-- begin --
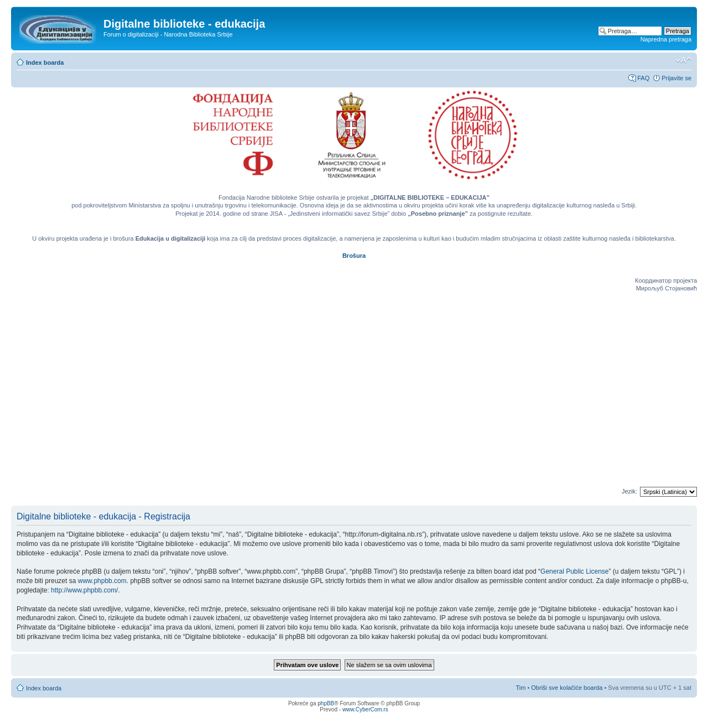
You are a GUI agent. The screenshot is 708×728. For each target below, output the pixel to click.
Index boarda (45, 63)
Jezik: (629, 491)
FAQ (643, 78)
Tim (520, 688)
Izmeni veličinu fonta (683, 60)
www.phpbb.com (102, 581)
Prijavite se (676, 78)
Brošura (354, 256)
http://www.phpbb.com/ (84, 590)
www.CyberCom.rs (365, 709)
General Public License (574, 571)
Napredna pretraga (666, 39)
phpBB (326, 703)
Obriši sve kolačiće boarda (566, 688)
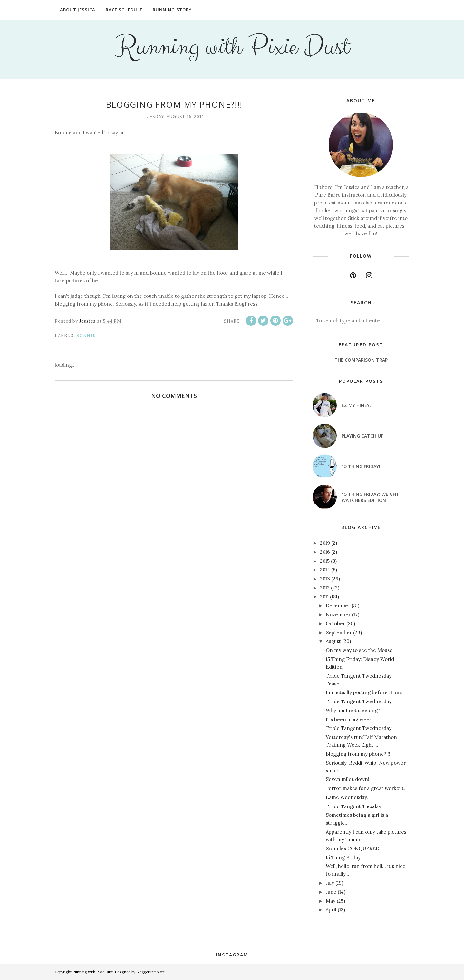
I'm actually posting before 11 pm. (364, 692)
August (333, 641)
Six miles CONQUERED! (353, 848)
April (331, 910)
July (330, 883)
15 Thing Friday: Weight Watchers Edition (370, 497)
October (335, 624)
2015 (325, 561)
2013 (325, 579)
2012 (325, 588)
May (330, 901)
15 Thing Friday (343, 858)
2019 (325, 543)
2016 (325, 552)
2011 (324, 597)
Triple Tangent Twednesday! (359, 702)
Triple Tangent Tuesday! (354, 806)
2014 (325, 570)
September (339, 632)
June (331, 892)
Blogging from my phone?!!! (358, 754)
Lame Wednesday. (347, 797)
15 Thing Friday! (361, 466)
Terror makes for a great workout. (365, 788)
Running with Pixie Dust (232, 47)
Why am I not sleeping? (353, 710)
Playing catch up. (363, 436)
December (338, 605)
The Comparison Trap (361, 360)
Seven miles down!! (348, 779)
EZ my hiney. (356, 405)
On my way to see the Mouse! (360, 650)
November (338, 614)
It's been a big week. (349, 719)
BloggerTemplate (150, 972)
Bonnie (86, 336)
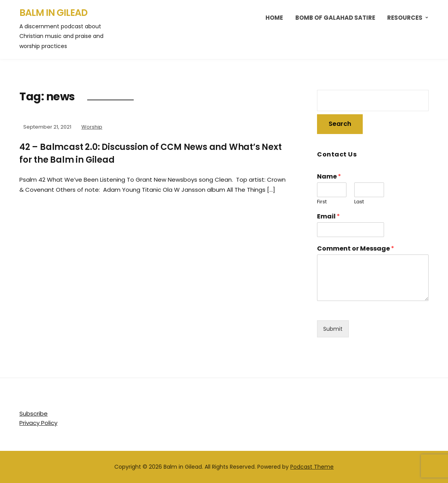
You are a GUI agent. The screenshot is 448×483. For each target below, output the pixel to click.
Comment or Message (355, 249)
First (322, 202)
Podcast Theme (312, 467)
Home (274, 17)
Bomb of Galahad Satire (335, 17)
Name (329, 177)
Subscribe (33, 413)
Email (328, 217)
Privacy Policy (38, 423)
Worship (92, 127)
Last (359, 202)
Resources (405, 17)
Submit (333, 329)
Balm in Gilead (53, 12)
-- end --
Given problem: Pull out every line of the data above that contains the string "each", matching case exactly.

Exercise answer:
You are a GUI agent. The screenshot is 708×728. For each target below, output the pixel to click.
You are a GUI agent. The screenshot is 448×483. For each target below, output the pixel to click.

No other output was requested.